Há dias em que Pacheco enche, incha e lá se vai mais um botão da camisa. De intelecto e cultura superiores, deambula, disserta, filosofa. Coisa de pequenos génios e de grandes egos. Num arremedo da sua inegável capacidade argumentativa, na passada semana e a propósito da actual situação política, desdobrou-se em aristotélicas considerações retóricas em torno dos velhos “pathos”, “logos” e “ethos”.

Para ele, Pacheco, para “pathos” já basta assim. Chega-nos o Marcelo dos afectos e palmadinhas nas costas. Quis ele dizer, sem que o dissesse, que dispensava o Lopes das Misericórdias que também é mais tipo arrozinho de “pathos”. E que, para isso, já temos quem o faça melhor que ninguém. De todas as maneiras possíveis, em qualquer forno, fogão ou cozinha. Dançando em qualquer palco e nadando em qualquer mar.

Pacheco que é mais de “logos”, logo mais de razões que a razão desconhece, prefere antes uma ementa mais certinha e direitinha, com lista de compras e preços, com contas de resto zero. E é mais Rio do que mar. E o chef Rui é homem para isso, lá isso é, que já se conheceram noutras (an)danças em que os cozinhados foram outros. Sem folclore, nem gaitas de foles. Do tipo: penso, “logo”, exijo!

O problema, digo eu, será o “ethos”, que é sempre um ingrediente escasso nestas coisas da política. Talvez se encontre mais em pequenas cozinhas que nas estrelas Michelin.

Assim sendo, com a receita do Pacheco, seria trabalhar para a dieta. Não gosta de carapaus de corrida. E uma vez que a sardinha, essa, já era, ficamo-nos com arrozinho de pathos, o logos, logo se via e o ethos em banho-maria, já que ao Lopes só restaria, voltar à Figueira um dia ou às fogueiras do Medina.

A culinária política tem muito que se lhe diga. Se aos temperos do Aristóteles lhe somarmos os egos daqui e dali que apuram o cozinhado, veremos que para o vetusto banquete, sobrarão convivas para as cadeiras disponíveis.

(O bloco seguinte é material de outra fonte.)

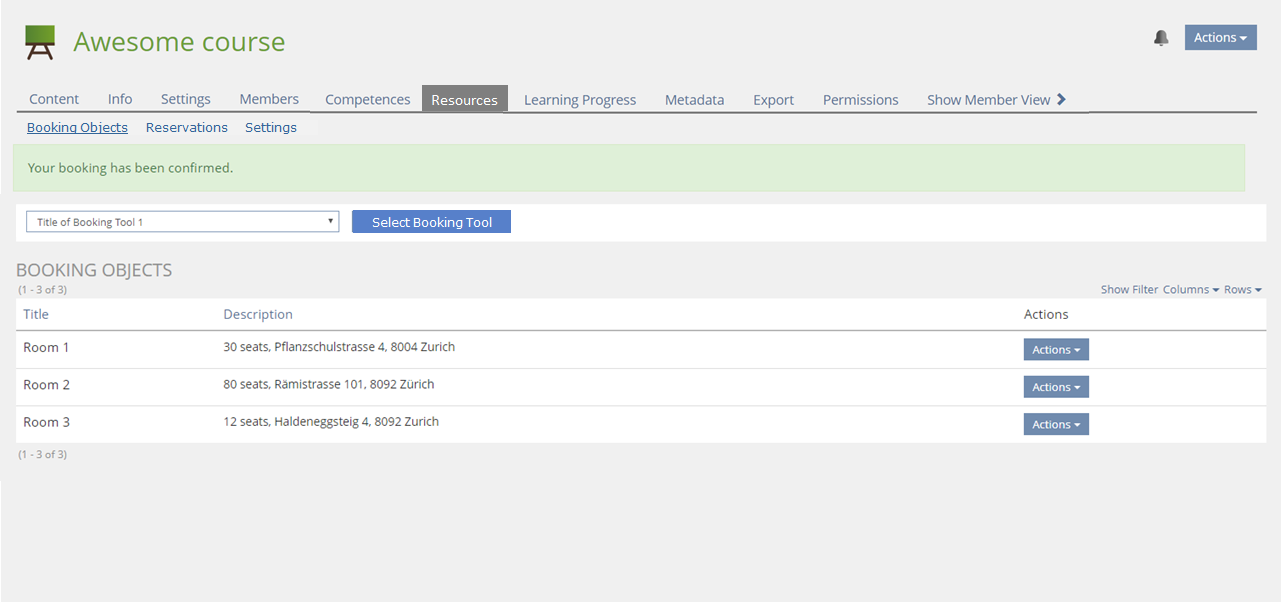Open the notification bell
Screen dimensions: 1281x602
pos(1161,38)

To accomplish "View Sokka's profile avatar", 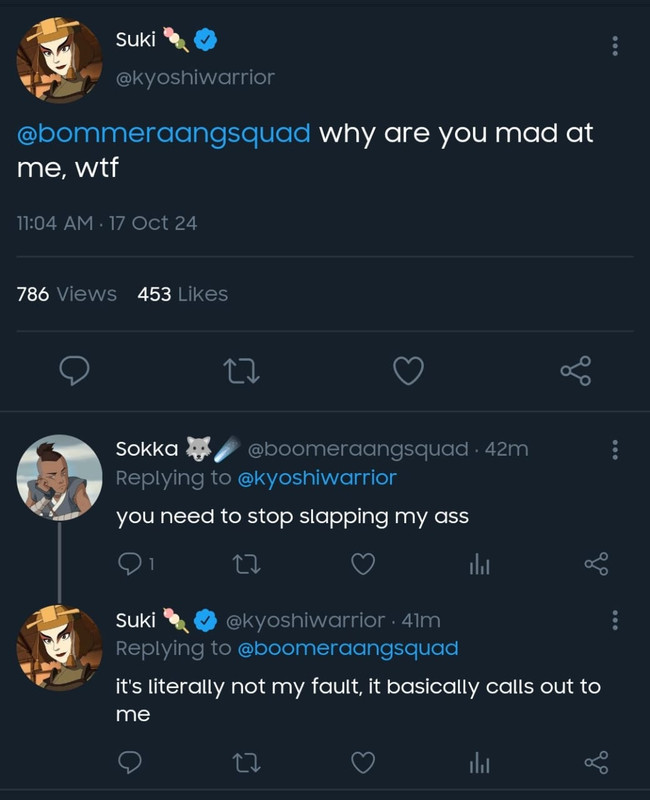I will coord(60,476).
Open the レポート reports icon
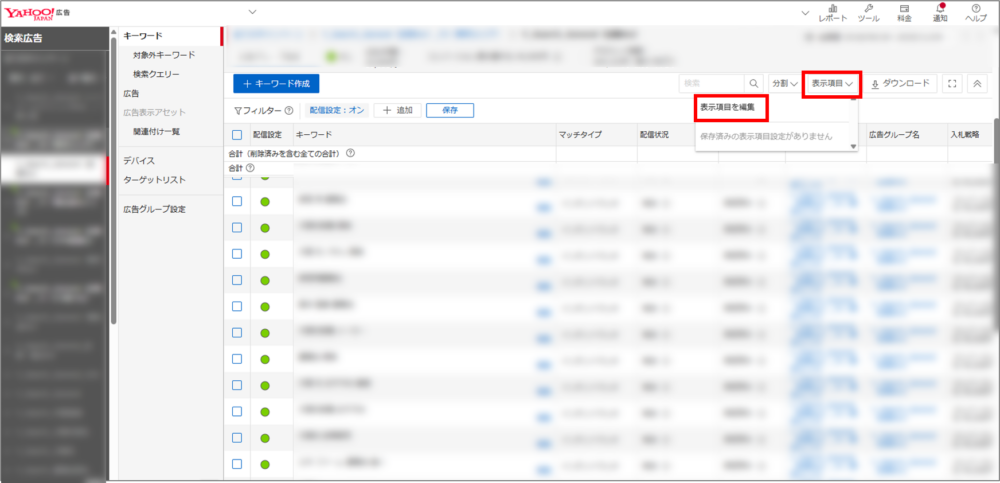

Ainda a procissão vai no adro, mas os tachos já estão ao lume. Hum, cheira-me a esturro.

Adelino Pires nasceu em Portalegre, em 1956, num dia de solstício de verão. Cresceu no Tramagal e viveu numa mão cheia de lugares. Estudou, inspirou, transpirou, e fez acontecer meia dúzia de coisas ao longo do tempo. Alfarrabista no centro histórico de Torres Novas, gosta do que faz e faz o que gosta. Mais monge que missionário, cronista nalguns jornais, publicou um livro em 2015 (“Crónicas Com Preguiça”). É nos seus escritos vadios que, no dia a dia, vai olhando o que sente.